I'm trying to make a searchable phone/local business directory using Apache Lucene.
I have fields for street name, business name, phone number etc. The problem that I'm having is that when I try to search by street where the street name has multiple words (e.g. 'the crescent'), no results are returned. But if I try to search with just one word, e.g 'crescent', I get all the results that I want.
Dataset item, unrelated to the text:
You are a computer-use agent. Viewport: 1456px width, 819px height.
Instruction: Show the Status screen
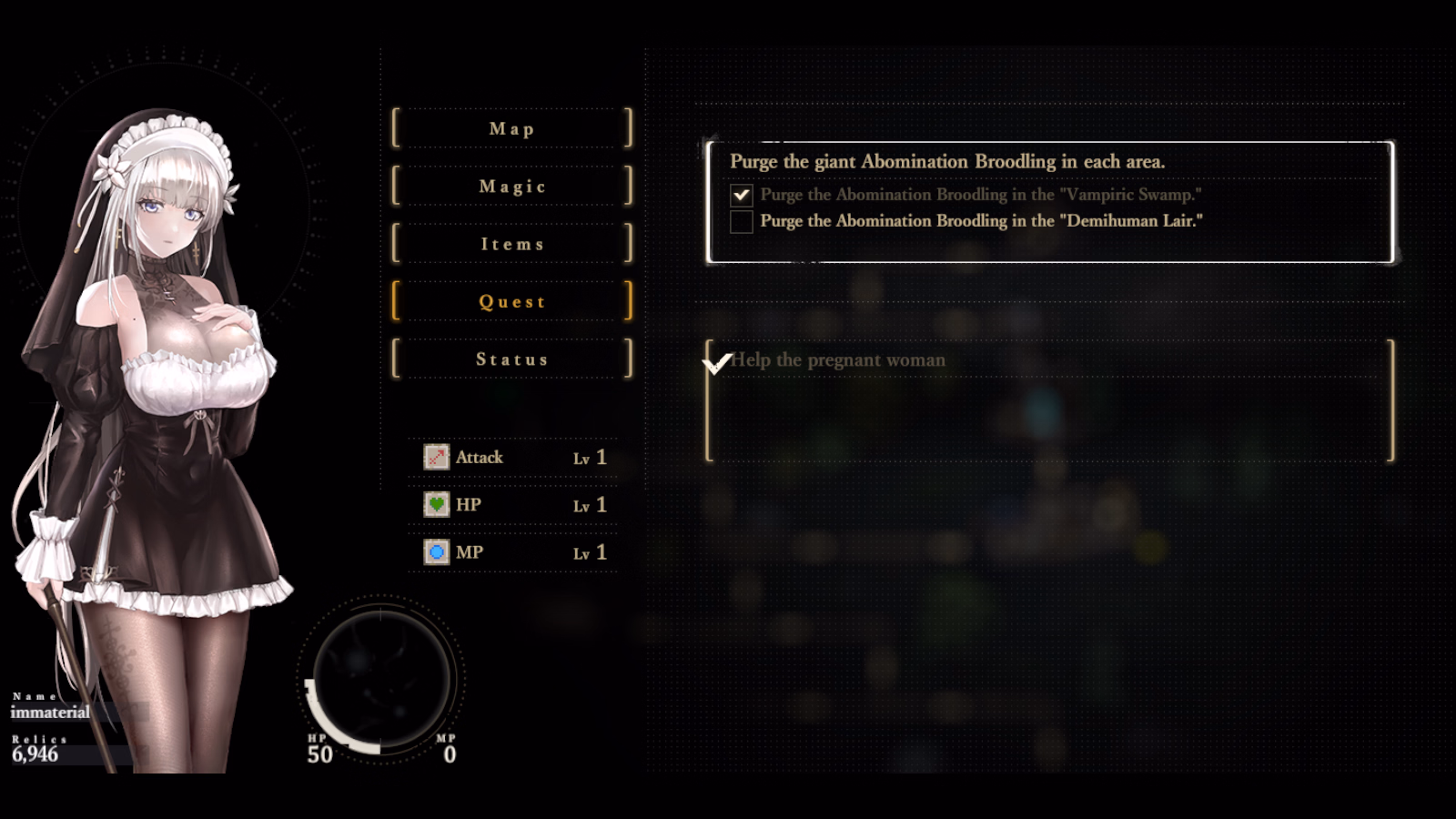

I'm indexing the data with the following:
String LocationOfDirectory = "C:\\dir\\index";
StandardAnalyzer analyzer = new StandardAnalyzer(Version.LUCENE_34);
Directory Index = new SimpleFSDirectory(LocationOfDirectory);
IndexWriterConfig config = new IndexWriterConfig(Version.LUCENE.34, analyzer);
IndexWriter w = new IndexWriter(index, config);
Document doc = new Document();
doc.add(new Field("Street", "the crescent", Field.Store.YES, Field.Index.Analyzed);
w.add(doc);
w.close();
My searches work like this:
int numberOfHits = 200;
String LocationOfDirectory = "C:\\dir\\index";
TopScoreDocCollector collector = TopScoreDocCollector.create(numberOfHits, true);
Directory directory = new SimpleFSDirectory(new File(LocationOfDirectory));
IndexSearcher searcher = new IndexSearcher(IndexReader.open(directory);
WildcardQuery q = new WildcardQuery(new Term("Street", "the crescent");
searcher.search(q, collector);
ScoreDoc[] hits = collector.topDocs().scoreDocs;
I have tried swapping the wildcard query for a phrase query, first with the entire string and then splitting the string up on white space and wrapping them in a BooleanQuery like this:
String term = "the crescent";
BooleanQuery b = new BooleanQuery();
PhraseQuery p = new PhraseQuery();
String[] tokens = term.split(" ");
for(int i = 0 ; i < tokens.length ; ++i)
{
p.add(new Term("Street", tokens[i]));
}
b.add(p, BooleanClause.Occur.MUST);
However, this didn't work. I tried using a KeywordAnalyzer instead of a StandardAnalyzer, but then all other types of search stopped working as well. I have tried replacing spaces with other characters (+ and @), and converting queries to and from this form, but that still doesn't work. I think it doesn't work because + and @ are special characters which are not indexed, but I can't seem to find a list anywhere of which characters are like that.
I'm beginning to go slightly mad, does anyone know what I'm doing wrong?